The final source of potential flooding could come from the development itself if the system is insufficiently designed to deal with the surface water generated or the designer fails to consider what will happen to the water in an exceedance event.
So what happens if you find your site is at risk of flooding does it mean it can’t be developed?
All of the above can sound a bit scary and make you wonder whether it is worth starting your development at all. The great news, however, is that in most cases, even if a site is at risk of flooding in some form, it is likely that is can still be developed and the FRA should identify how this can be achieved safely and sustainably.
A designer can then use this information to develop an outline drainage design which ensures that the proposed development is situated above the required flood level, takes into account the effect of climate change and makes sure that there is always safe access and egress from the site whatever the weather.

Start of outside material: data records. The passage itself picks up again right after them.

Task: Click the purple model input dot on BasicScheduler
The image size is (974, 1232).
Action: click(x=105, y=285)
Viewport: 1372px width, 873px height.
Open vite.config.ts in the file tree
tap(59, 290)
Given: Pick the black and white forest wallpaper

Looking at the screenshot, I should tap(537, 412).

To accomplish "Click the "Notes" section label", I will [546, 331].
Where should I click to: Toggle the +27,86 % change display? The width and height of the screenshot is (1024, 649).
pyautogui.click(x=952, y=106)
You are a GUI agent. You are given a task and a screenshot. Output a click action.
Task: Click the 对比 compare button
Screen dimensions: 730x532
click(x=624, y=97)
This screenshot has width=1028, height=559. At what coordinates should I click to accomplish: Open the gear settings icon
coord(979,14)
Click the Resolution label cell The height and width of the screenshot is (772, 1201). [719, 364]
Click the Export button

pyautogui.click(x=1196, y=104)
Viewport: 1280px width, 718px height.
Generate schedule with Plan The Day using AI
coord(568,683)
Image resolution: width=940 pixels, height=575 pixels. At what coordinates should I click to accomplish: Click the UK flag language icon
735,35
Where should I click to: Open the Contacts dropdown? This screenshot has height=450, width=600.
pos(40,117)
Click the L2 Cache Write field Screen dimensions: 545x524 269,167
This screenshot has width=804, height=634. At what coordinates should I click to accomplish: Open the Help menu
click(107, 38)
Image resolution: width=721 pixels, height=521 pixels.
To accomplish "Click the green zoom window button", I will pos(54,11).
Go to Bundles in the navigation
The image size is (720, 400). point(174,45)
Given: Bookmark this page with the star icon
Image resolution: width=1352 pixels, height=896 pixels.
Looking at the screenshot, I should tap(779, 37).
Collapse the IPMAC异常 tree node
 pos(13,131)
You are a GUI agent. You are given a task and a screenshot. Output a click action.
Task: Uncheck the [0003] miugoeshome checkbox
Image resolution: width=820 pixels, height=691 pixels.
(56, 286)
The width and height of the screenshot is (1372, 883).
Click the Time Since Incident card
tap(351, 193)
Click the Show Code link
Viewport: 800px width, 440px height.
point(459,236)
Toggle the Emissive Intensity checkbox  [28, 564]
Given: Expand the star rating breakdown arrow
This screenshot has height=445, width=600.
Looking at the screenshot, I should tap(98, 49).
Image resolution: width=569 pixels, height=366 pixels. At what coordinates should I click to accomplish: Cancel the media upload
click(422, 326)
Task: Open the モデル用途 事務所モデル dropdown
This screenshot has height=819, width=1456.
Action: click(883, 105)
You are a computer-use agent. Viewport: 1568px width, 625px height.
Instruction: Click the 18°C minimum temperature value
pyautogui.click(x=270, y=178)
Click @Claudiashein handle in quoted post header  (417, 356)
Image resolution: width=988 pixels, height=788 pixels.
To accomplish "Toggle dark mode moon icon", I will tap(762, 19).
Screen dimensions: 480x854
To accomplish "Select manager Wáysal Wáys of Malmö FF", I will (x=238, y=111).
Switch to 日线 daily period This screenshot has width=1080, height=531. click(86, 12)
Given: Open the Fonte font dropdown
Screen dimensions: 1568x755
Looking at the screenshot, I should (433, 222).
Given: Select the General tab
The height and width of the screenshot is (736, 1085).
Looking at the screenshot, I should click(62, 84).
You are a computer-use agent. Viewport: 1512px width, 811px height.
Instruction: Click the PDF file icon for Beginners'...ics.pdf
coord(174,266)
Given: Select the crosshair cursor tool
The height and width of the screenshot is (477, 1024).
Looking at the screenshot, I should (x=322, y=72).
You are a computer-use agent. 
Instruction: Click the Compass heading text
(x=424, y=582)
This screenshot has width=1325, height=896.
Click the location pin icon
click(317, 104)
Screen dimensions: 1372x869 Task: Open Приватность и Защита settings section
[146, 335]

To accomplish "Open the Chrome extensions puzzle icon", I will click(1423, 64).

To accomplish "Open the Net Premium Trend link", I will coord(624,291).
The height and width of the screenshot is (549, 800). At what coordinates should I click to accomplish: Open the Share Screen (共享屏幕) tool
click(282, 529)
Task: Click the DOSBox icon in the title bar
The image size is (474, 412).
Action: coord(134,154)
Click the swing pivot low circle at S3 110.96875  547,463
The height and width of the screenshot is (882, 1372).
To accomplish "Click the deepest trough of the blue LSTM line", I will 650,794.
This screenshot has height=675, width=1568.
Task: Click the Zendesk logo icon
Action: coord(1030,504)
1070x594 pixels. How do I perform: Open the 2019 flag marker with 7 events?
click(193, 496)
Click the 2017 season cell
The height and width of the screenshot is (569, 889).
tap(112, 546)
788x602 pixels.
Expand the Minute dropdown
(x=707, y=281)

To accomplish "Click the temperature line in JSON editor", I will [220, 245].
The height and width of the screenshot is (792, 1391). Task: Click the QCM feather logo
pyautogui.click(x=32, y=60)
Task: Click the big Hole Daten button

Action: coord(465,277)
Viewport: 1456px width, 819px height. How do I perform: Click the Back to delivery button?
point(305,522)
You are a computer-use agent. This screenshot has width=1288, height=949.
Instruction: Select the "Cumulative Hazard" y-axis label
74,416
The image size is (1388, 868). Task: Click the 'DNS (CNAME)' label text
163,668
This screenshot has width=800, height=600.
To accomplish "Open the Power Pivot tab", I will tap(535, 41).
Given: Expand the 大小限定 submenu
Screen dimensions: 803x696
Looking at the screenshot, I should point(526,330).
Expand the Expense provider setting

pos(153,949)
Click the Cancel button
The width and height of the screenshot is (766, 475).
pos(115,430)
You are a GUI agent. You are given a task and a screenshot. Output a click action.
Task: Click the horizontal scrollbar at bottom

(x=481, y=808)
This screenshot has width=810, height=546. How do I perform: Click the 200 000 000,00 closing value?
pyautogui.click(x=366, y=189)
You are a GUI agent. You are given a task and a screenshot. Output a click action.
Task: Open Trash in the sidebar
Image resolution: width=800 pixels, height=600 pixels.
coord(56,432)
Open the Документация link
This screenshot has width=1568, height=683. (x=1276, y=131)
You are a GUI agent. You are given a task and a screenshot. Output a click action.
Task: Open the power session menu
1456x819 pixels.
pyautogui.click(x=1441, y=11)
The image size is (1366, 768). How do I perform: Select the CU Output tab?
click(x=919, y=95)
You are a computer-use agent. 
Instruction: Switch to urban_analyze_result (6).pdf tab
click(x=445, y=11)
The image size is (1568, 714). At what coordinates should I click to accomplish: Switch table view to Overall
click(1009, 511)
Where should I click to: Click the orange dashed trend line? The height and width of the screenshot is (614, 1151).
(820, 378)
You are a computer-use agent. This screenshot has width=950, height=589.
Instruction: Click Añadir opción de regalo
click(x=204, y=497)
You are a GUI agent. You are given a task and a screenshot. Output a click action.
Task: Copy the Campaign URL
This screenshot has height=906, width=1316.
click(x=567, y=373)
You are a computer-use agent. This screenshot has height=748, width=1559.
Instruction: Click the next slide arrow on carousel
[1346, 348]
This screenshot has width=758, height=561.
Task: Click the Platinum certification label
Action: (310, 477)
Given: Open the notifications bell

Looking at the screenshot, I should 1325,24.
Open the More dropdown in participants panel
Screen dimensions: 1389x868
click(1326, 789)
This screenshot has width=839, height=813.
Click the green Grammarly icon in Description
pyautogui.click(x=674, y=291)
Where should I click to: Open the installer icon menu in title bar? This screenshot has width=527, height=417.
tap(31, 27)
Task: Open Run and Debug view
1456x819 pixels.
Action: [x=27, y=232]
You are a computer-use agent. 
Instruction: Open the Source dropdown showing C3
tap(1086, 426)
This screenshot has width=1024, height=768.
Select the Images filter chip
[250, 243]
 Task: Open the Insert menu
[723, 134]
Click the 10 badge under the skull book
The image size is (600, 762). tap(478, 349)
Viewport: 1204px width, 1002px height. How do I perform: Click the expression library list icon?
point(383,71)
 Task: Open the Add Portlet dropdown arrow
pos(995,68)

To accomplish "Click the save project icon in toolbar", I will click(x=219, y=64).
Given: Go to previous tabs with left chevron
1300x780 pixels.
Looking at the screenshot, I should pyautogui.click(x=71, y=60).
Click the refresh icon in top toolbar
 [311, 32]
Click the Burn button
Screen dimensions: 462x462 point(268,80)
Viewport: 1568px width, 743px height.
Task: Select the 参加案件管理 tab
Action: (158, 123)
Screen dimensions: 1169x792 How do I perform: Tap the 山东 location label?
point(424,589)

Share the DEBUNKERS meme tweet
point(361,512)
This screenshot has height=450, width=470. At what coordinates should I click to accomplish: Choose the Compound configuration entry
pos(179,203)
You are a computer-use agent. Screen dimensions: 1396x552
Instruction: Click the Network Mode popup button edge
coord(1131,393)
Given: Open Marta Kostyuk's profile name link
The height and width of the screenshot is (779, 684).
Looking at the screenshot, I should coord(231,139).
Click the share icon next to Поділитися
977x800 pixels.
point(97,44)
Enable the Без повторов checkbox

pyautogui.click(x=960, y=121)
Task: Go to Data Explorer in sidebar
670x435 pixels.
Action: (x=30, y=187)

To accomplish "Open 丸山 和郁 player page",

Figure 6: Church surrounded by flood water
A flood risk assessment is a powerful tool which can give you all the knowledge you need to make your development successful in terms of drainage and protect it from flooding. It is therefore always a good idea to spend a bit of time at the start of your process making sure you understand your risks and that your layout has been developed to maximise the opportunities that good drainage design can bring.